Extracted records: Begin

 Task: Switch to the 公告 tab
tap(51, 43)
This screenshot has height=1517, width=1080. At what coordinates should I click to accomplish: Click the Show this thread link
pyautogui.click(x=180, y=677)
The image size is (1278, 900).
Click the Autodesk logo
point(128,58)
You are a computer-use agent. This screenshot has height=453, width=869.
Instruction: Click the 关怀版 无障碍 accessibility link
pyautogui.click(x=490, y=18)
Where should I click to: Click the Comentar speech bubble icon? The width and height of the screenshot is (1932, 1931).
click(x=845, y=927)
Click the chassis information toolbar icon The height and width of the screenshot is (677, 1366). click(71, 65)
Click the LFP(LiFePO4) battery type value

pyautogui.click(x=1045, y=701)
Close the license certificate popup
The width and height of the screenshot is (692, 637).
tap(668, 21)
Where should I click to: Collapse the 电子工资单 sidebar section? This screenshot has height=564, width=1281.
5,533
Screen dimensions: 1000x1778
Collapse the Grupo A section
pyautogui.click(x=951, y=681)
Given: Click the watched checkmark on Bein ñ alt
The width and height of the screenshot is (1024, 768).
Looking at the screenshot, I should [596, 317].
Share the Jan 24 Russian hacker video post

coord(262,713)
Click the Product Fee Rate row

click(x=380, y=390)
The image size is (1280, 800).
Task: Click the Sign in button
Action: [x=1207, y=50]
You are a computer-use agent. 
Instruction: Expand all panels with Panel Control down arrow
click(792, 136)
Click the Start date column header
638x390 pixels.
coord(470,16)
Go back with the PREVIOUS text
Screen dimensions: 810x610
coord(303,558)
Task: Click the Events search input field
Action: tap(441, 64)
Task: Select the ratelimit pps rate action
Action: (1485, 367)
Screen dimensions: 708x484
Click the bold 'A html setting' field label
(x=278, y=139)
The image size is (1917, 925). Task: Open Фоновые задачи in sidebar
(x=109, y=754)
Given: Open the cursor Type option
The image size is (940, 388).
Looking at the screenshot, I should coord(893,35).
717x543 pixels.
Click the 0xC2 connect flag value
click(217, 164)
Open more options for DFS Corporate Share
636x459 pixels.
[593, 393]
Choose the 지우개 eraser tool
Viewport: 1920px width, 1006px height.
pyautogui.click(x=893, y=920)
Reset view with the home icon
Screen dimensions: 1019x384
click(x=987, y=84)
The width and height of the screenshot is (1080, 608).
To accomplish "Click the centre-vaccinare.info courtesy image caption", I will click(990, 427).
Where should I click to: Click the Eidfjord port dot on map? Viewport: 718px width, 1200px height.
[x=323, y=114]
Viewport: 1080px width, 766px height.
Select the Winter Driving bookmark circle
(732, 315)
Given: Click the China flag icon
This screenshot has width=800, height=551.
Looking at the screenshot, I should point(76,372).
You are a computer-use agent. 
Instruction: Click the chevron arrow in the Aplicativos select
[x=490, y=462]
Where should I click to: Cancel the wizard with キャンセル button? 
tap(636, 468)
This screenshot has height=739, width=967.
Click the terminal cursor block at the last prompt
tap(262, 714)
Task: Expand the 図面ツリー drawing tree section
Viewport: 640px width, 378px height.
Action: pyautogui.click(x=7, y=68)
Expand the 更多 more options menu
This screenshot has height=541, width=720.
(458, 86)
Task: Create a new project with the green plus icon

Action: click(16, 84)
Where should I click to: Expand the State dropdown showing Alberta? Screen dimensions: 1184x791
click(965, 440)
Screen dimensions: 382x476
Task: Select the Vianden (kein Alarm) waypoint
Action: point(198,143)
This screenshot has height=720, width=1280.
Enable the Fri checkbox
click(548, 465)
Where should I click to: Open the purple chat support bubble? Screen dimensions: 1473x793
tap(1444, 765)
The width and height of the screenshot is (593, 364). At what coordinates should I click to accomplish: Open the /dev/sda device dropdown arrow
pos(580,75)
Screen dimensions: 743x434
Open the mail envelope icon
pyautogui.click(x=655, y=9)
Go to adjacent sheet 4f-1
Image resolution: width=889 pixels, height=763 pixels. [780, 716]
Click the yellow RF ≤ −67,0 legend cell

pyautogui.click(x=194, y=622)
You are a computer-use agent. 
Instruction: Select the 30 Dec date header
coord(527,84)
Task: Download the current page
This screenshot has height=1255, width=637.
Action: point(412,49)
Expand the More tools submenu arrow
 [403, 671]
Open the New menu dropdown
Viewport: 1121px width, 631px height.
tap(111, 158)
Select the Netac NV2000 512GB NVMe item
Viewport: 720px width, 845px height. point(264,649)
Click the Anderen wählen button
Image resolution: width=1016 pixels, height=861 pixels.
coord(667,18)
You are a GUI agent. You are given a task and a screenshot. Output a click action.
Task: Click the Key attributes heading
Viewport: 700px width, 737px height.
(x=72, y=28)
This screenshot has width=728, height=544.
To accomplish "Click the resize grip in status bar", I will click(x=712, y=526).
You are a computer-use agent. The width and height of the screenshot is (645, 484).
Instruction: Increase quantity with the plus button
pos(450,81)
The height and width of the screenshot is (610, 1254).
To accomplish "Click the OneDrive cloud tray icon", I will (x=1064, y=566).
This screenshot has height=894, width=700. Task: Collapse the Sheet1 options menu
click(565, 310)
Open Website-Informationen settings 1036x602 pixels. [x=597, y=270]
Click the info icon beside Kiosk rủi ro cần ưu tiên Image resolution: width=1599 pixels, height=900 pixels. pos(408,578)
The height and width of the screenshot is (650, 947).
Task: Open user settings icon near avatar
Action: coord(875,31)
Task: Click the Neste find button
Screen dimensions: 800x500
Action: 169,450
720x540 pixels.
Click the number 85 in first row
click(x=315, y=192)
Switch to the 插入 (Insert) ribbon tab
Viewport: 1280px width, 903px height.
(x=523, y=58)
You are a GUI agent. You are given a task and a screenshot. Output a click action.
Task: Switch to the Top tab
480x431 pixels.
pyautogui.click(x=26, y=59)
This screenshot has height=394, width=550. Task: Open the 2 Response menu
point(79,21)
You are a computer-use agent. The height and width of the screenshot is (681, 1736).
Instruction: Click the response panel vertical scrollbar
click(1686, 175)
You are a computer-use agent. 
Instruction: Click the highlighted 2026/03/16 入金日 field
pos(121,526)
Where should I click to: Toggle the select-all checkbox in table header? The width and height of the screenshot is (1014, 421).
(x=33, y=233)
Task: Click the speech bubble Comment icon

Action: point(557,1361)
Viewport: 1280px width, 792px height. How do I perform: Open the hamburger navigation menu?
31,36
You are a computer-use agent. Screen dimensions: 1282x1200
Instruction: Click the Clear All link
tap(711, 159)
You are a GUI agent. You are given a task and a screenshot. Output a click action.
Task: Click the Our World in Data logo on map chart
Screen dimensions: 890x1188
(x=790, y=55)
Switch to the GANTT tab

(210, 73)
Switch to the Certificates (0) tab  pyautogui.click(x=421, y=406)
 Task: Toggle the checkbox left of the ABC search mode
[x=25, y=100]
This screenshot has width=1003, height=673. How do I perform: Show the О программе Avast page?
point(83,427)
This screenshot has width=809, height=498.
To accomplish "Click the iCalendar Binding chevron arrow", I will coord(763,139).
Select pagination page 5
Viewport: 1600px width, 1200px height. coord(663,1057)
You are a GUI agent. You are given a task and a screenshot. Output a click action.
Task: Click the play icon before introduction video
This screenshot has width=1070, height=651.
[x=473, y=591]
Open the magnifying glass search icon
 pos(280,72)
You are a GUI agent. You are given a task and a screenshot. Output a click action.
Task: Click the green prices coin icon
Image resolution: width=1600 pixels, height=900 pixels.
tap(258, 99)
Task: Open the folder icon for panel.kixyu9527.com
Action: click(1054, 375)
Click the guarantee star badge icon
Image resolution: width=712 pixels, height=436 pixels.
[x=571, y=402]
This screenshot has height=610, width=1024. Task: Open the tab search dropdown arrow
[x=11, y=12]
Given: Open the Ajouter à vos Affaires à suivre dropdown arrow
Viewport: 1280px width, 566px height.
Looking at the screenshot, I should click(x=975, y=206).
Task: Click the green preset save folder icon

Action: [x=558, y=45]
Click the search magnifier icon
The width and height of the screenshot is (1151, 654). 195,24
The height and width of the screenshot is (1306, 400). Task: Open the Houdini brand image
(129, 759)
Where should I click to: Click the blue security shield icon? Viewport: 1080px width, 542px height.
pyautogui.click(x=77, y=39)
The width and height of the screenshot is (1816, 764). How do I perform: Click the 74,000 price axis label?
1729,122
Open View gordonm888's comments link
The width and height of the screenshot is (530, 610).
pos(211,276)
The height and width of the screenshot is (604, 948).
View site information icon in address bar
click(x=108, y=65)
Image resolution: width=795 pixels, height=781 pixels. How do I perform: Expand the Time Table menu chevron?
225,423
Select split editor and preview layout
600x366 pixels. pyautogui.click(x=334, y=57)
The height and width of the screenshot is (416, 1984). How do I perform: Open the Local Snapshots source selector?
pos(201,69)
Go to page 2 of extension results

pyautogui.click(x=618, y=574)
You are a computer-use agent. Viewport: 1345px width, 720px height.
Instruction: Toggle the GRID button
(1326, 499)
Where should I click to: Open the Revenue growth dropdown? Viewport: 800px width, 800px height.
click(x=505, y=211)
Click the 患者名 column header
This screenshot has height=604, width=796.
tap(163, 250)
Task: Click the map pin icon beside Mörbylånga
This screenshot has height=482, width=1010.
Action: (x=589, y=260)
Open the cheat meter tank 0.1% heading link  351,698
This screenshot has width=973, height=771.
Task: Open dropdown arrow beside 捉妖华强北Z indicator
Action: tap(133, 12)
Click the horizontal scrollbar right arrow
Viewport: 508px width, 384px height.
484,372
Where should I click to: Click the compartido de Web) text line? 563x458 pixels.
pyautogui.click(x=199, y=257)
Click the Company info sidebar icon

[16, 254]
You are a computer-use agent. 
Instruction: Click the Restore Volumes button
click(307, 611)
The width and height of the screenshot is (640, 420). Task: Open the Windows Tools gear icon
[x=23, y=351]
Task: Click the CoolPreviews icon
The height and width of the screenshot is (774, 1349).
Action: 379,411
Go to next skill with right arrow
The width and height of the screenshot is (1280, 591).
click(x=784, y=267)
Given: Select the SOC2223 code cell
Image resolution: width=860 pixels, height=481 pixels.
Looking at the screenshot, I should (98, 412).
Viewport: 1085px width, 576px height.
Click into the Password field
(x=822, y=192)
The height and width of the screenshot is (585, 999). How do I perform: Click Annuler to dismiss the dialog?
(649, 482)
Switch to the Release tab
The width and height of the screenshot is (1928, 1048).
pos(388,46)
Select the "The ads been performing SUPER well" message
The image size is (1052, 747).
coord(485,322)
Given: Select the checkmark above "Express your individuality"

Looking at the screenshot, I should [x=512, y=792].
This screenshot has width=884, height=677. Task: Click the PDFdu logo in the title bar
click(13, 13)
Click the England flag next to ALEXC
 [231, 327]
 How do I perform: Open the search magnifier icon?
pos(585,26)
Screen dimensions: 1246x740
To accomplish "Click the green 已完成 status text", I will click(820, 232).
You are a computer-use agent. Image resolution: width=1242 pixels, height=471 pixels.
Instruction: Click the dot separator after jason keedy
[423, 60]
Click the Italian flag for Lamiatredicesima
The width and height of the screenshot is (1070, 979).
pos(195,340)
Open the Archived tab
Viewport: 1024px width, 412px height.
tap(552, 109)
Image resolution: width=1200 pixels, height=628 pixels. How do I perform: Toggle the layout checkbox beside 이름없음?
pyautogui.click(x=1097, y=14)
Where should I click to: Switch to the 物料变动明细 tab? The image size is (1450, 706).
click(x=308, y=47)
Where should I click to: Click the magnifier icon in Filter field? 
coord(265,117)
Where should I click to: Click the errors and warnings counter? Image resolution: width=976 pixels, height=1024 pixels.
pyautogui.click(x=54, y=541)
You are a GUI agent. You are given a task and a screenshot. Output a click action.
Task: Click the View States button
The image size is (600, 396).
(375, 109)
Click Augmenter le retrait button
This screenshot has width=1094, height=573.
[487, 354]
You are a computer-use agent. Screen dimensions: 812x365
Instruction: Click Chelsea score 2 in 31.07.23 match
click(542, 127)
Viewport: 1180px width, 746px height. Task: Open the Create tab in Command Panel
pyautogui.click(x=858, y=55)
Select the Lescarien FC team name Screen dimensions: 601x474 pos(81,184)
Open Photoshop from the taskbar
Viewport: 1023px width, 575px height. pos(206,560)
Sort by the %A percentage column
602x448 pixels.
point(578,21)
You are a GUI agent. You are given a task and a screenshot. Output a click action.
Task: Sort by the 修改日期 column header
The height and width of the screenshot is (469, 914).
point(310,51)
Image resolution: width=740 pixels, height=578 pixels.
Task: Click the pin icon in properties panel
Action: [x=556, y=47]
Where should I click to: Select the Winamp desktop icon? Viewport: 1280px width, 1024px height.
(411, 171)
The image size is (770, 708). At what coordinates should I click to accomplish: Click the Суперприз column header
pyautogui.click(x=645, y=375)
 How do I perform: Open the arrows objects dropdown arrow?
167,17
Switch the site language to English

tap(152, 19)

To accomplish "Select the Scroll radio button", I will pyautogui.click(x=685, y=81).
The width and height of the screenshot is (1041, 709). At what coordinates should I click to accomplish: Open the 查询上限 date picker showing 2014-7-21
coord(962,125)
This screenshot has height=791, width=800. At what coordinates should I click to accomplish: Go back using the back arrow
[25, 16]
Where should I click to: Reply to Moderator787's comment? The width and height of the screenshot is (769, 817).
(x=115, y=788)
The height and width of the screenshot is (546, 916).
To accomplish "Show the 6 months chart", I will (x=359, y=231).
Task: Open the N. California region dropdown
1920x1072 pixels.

Extracted records: End

● Brief
Look above for the line that holds "The image size is (600, 396).", then copy it and each line after it exactly, through the last line of the data.

● Solution to the problem
The image size is (600, 396).
(375, 109)
Click Augmenter le retrait button
This screenshot has width=1094, height=573.
[487, 354]
You are a computer-use agent. Screen dimensions: 812x365
Instruction: Click Chelsea score 2 in 31.07.23 match
click(542, 127)
Viewport: 1180px width, 746px height. Task: Open the Create tab in Command Panel
pyautogui.click(x=858, y=55)
Select the Lescarien FC team name Screen dimensions: 601x474 pos(81,184)
Open Photoshop from the taskbar
Viewport: 1023px width, 575px height. pos(206,560)
Sort by the %A percentage column
602x448 pixels.
point(578,21)
You are a GUI agent. You are given a task and a screenshot. Output a click action.
Task: Sort by the 修改日期 column header
The height and width of the screenshot is (469, 914).
point(310,51)
Image resolution: width=740 pixels, height=578 pixels.
Task: Click the pin icon in properties panel
Action: [x=556, y=47]
Where should I click to: Select the Winamp desktop icon? Viewport: 1280px width, 1024px height.
(411, 171)
The image size is (770, 708). At what coordinates should I click to accomplish: Click the Суперприз column header
pyautogui.click(x=645, y=375)
 How do I perform: Open the arrows objects dropdown arrow?
167,17
Switch the site language to English

tap(152, 19)

To accomplish "Select the Scroll radio button", I will pyautogui.click(x=685, y=81).
The width and height of the screenshot is (1041, 709). At what coordinates should I click to accomplish: Open the 查询上限 date picker showing 2014-7-21
coord(962,125)
This screenshot has height=791, width=800. At what coordinates should I click to accomplish: Go back using the back arrow
[25, 16]
Where should I click to: Reply to Moderator787's comment? The width and height of the screenshot is (769, 817).
(x=115, y=788)
The height and width of the screenshot is (546, 916).
To accomplish "Show the 6 months chart", I will (x=359, y=231).
Task: Open the N. California region dropdown
1920x1072 pixels.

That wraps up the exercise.